▶ [Your goal]:
Everything from the line with "You are a computer-use" to the end of the entries should be set down exactly, except the pictures.
******
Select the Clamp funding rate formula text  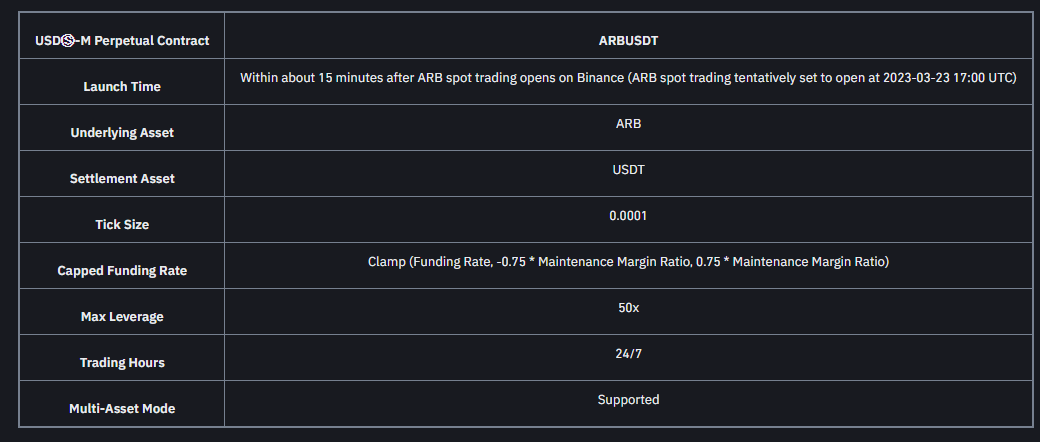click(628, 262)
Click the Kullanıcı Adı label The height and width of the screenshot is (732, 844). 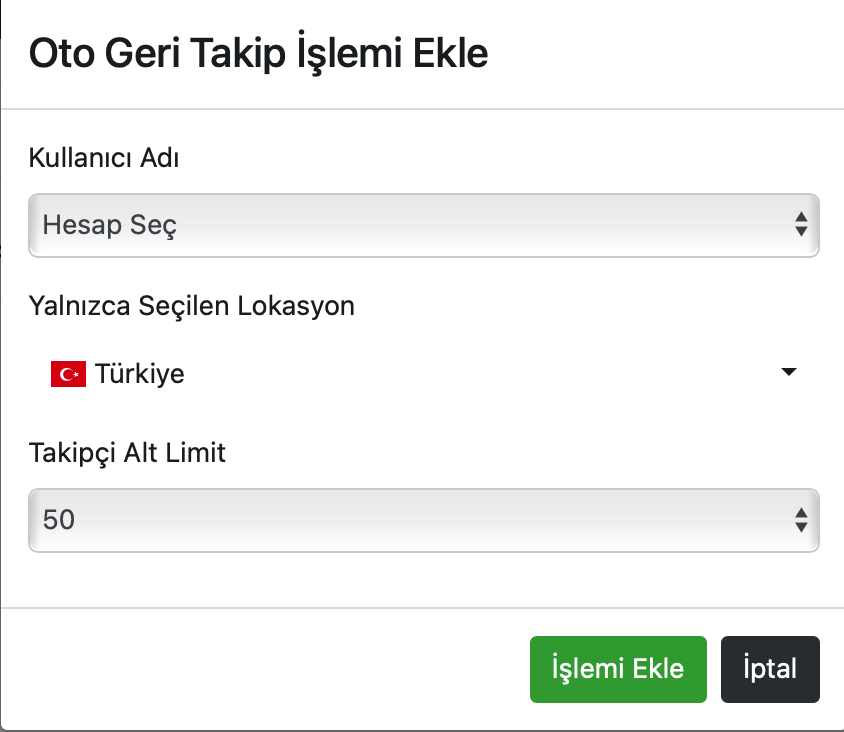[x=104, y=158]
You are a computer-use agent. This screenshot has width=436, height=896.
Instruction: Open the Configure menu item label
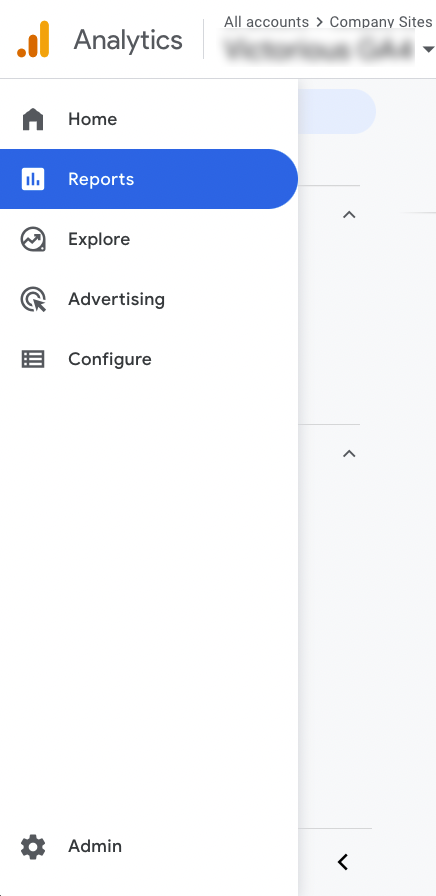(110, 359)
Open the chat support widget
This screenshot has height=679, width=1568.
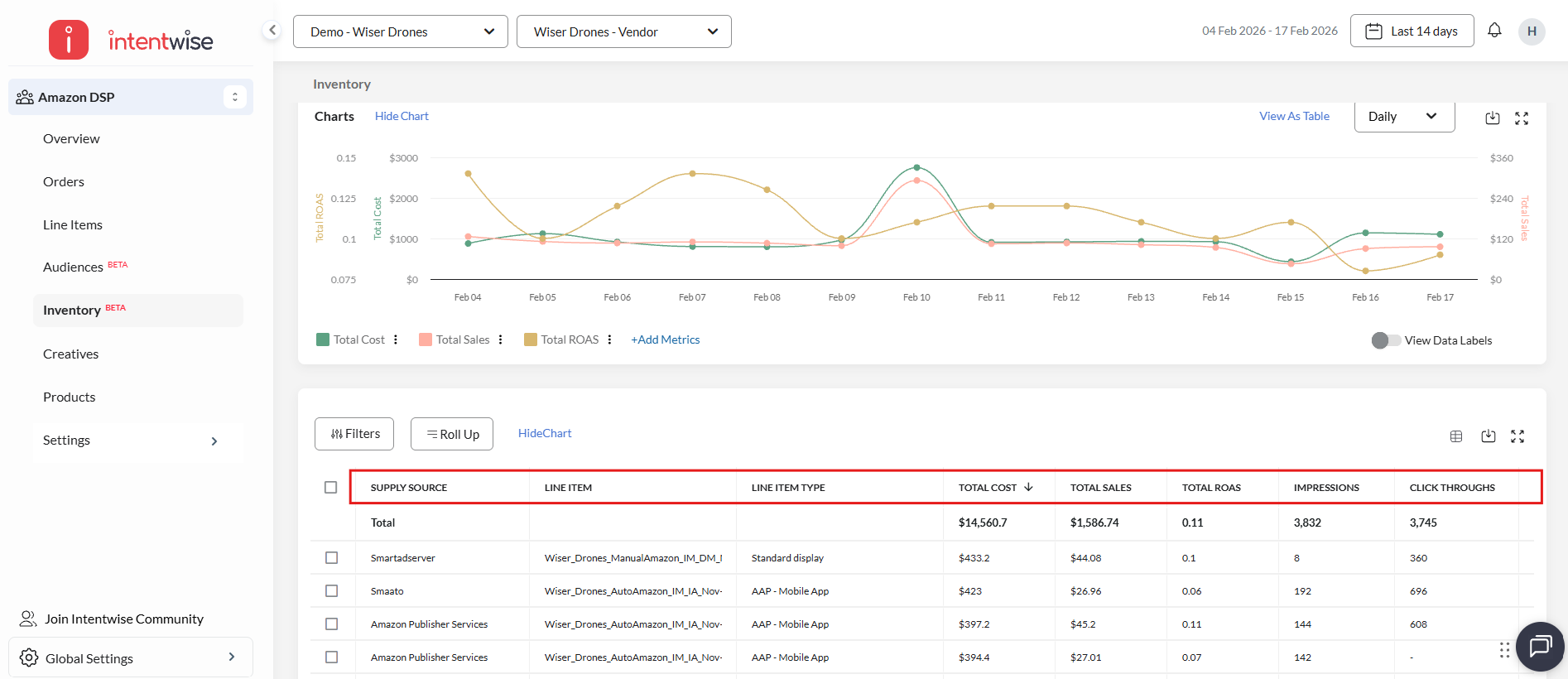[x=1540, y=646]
******
▶ [Answer section]:
You are a computer-use agent. This screenshot has width=436, height=896.
Instruction: Open the Configure menu item label
(110, 359)
Open the chat support widget
This screenshot has height=679, width=1568.
[x=1540, y=646]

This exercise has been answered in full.